• **WHAT TO PRODUCE**:
Lay out the records from the line with "Screen dimensions: 610x607" up to and including the line with "tap(901, 572)" as a Markdown table with the columns No. and Entry. Number each line and leave out blank lines.
┌──
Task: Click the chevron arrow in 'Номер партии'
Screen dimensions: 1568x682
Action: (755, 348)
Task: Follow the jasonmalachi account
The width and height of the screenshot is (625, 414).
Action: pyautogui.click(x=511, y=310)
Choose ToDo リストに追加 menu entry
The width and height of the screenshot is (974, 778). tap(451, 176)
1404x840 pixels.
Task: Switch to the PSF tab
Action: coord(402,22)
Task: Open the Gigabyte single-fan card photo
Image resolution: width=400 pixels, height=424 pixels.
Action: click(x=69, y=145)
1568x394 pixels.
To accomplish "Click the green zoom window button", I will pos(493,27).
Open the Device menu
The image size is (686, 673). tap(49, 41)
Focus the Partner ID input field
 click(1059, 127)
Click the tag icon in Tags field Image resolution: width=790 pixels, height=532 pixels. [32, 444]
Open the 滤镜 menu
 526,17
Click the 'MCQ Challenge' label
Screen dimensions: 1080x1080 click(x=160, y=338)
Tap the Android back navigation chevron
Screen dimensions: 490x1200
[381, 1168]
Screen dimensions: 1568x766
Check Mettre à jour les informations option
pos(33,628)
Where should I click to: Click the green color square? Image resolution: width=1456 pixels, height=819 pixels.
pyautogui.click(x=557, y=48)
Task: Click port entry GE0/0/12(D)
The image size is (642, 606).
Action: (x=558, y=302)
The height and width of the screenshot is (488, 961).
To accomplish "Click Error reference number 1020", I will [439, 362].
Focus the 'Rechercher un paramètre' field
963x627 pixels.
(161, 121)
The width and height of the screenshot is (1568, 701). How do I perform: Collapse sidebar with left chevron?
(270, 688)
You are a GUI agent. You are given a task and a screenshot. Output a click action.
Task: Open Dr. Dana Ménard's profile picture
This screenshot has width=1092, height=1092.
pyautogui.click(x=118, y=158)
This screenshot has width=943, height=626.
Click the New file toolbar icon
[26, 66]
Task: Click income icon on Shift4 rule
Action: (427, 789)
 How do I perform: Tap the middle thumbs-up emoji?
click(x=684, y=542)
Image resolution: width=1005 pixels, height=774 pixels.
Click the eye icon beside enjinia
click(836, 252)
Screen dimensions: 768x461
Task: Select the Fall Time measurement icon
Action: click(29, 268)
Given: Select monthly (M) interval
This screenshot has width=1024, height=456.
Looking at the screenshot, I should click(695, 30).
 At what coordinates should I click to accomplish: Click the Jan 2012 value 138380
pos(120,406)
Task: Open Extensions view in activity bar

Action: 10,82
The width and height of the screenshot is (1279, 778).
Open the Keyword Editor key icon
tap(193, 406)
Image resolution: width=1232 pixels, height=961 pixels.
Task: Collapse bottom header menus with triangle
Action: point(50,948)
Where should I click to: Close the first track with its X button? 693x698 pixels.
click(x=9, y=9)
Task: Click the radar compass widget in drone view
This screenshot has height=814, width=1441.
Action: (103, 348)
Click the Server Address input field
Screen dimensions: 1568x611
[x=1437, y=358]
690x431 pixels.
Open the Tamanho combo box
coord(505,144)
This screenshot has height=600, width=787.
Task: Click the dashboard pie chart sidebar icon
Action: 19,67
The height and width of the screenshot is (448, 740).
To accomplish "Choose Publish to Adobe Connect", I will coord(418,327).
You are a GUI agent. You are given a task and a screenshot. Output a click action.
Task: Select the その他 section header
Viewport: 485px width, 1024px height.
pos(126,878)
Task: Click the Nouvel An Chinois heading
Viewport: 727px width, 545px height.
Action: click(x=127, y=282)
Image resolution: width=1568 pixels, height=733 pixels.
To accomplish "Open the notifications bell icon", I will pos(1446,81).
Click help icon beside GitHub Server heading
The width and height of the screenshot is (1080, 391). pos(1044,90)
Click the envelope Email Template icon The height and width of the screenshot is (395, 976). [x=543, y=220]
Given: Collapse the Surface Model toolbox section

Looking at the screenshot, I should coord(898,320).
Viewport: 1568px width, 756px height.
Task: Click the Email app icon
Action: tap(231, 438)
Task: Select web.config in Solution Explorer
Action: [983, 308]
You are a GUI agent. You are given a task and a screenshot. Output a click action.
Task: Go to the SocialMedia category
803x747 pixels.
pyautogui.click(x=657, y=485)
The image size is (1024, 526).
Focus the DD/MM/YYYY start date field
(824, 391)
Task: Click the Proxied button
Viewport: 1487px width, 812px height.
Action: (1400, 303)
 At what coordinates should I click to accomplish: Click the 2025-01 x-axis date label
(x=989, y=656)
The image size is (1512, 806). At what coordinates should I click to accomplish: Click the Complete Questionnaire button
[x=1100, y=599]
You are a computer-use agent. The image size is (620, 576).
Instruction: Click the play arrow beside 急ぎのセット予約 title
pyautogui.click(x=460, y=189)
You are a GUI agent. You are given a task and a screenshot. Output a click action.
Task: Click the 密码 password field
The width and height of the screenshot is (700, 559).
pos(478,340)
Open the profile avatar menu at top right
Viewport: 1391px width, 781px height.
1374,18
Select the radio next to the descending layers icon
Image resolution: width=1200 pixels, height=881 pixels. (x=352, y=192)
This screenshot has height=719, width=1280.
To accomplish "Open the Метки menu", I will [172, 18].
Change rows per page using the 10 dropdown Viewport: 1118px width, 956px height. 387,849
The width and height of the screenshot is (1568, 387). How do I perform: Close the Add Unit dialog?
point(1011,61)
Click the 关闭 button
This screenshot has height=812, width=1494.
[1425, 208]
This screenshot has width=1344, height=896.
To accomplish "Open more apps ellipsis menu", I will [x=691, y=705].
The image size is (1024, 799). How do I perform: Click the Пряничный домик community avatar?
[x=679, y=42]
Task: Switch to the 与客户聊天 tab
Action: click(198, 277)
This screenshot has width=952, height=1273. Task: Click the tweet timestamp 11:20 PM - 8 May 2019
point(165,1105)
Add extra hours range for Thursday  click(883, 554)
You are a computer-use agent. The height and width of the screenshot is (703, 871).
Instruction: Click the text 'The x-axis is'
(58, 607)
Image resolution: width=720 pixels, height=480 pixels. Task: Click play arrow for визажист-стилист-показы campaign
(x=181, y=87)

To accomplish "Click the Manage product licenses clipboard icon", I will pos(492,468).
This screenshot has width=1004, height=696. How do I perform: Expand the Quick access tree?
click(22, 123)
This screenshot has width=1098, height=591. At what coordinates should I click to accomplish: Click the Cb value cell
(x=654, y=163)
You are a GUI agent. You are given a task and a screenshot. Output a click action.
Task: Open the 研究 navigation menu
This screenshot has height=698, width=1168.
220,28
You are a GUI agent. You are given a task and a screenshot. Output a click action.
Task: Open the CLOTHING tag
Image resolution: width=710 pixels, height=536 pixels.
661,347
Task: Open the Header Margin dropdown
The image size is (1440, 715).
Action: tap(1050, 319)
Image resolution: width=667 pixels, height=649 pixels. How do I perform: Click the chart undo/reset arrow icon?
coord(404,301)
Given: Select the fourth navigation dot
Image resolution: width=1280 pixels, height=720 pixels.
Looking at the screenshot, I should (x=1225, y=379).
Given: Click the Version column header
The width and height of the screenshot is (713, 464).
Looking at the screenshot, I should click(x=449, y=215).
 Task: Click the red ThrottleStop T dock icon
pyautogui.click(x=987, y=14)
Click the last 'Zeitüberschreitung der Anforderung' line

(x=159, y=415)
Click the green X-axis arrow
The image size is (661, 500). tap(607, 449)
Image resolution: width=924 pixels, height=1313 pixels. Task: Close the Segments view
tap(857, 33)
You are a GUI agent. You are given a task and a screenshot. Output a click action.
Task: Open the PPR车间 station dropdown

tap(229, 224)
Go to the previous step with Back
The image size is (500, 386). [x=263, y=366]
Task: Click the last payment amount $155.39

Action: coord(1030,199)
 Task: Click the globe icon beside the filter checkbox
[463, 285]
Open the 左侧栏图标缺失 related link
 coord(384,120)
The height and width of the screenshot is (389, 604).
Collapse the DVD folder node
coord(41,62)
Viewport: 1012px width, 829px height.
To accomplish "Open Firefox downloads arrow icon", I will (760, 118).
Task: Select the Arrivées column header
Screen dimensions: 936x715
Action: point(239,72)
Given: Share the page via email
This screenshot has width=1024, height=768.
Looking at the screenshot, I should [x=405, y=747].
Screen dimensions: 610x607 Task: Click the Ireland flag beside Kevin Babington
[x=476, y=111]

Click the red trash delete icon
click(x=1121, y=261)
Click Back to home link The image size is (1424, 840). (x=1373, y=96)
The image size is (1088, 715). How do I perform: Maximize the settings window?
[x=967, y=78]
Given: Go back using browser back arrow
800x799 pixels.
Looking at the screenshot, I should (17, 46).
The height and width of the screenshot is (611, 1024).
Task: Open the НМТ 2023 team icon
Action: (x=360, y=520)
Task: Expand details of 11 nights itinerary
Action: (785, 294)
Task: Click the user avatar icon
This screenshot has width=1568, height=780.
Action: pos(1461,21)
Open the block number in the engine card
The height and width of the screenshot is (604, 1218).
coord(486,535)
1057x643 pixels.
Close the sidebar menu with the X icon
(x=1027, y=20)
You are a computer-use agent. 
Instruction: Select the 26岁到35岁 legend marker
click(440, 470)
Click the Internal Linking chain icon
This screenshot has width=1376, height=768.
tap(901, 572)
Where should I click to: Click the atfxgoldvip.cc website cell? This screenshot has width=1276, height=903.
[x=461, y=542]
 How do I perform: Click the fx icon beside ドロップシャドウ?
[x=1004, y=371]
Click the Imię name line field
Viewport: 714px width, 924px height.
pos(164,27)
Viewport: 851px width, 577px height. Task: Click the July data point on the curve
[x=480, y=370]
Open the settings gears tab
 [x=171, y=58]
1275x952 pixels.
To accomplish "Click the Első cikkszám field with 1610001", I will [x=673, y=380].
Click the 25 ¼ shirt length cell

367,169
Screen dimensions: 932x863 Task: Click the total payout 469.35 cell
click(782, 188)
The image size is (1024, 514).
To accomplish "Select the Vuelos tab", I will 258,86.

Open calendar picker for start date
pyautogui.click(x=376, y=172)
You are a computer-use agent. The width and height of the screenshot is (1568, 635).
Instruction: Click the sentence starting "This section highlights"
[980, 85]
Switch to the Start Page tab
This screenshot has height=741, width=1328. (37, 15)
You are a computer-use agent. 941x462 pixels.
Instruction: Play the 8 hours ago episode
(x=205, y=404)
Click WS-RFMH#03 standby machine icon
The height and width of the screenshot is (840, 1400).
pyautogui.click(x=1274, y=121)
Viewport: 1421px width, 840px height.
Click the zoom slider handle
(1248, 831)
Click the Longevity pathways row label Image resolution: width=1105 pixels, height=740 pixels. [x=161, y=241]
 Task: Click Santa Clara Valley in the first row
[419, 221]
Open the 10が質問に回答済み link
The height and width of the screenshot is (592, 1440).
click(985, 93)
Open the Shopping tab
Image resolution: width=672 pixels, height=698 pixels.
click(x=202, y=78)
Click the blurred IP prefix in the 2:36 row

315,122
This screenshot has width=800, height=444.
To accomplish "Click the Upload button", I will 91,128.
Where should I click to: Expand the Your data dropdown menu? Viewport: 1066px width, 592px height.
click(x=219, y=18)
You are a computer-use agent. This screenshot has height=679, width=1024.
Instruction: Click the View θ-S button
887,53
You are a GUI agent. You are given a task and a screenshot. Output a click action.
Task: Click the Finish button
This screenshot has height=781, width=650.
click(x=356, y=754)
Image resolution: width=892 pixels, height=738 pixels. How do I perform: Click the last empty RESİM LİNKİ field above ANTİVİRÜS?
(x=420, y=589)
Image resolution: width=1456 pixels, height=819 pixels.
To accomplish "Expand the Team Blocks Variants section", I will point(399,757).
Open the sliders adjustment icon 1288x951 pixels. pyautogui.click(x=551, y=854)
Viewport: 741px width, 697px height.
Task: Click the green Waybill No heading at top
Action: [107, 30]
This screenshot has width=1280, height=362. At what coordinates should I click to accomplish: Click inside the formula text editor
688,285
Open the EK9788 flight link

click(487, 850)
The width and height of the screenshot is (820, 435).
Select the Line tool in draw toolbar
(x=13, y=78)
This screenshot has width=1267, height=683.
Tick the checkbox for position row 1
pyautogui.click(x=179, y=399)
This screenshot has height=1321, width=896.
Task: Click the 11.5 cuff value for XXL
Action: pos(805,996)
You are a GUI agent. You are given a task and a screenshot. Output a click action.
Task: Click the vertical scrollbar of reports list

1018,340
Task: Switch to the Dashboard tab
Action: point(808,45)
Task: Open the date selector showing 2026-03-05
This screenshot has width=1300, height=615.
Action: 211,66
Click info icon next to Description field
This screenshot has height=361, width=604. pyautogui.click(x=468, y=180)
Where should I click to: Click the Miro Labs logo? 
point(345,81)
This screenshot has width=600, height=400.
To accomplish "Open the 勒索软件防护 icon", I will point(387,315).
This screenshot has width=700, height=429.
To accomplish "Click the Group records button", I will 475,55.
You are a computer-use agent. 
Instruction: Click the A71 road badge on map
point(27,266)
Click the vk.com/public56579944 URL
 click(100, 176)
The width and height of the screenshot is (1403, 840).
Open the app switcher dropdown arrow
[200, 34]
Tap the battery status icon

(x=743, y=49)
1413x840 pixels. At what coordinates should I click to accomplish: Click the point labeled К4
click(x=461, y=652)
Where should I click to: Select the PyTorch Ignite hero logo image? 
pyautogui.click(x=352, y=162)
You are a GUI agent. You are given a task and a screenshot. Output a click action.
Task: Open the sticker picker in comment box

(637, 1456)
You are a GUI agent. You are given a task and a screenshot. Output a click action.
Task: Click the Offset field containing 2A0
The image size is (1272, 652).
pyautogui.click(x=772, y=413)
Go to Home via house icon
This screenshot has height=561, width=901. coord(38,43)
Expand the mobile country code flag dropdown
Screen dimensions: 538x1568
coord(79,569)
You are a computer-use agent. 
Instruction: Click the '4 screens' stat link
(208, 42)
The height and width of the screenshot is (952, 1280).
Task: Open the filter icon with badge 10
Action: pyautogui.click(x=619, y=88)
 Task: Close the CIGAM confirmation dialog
└──
• **EXERCISE RESPONSE**:
| No. | Entry |
|---|---|
| 1 | Screen dimensions: 610x607 Task: Click the Ireland flag beside Kevin Babington |
| 2 | [x=476, y=111] |
| 3 | Click the red trash delete icon |
| 4 | click(x=1121, y=261) |
| 5 | Click Back to home link The image size is (1424, 840). (x=1373, y=96) |
| 6 | The image size is (1088, 715). How do I perform: Maximize the settings window? |
| 7 | [x=967, y=78] |
| 8 | Given: Go back using browser back arrow |
| 9 | 800x799 pixels. |
| 10 | Looking at the screenshot, I should (17, 46). |
| 11 | The height and width of the screenshot is (611, 1024). |
| 12 | Task: Open the НМТ 2023 team icon |
| 13 | Action: (x=360, y=520) |
| 14 | Task: Expand details of 11 nights itinerary |
| 15 | Action: (785, 294) |
| 16 | Task: Click the user avatar icon |
| 17 | This screenshot has width=1568, height=780. |
| 18 | Action: pos(1461,21) |
| 19 | Open the block number in the engine card |
| 20 | The height and width of the screenshot is (604, 1218). |
| 21 | coord(486,535) |
| 22 | 1057x643 pixels. |
| 23 | Close the sidebar menu with the X icon |
| 24 | (x=1027, y=20) |
| 25 | You are a computer-use agent.  |
| 26 | Instruction: Select the 26岁到35岁 legend marker |
| 27 | click(440, 470) |
| 28 | Click the Internal Linking chain icon |
| 29 | This screenshot has width=1376, height=768. |
| 30 | tap(901, 572) |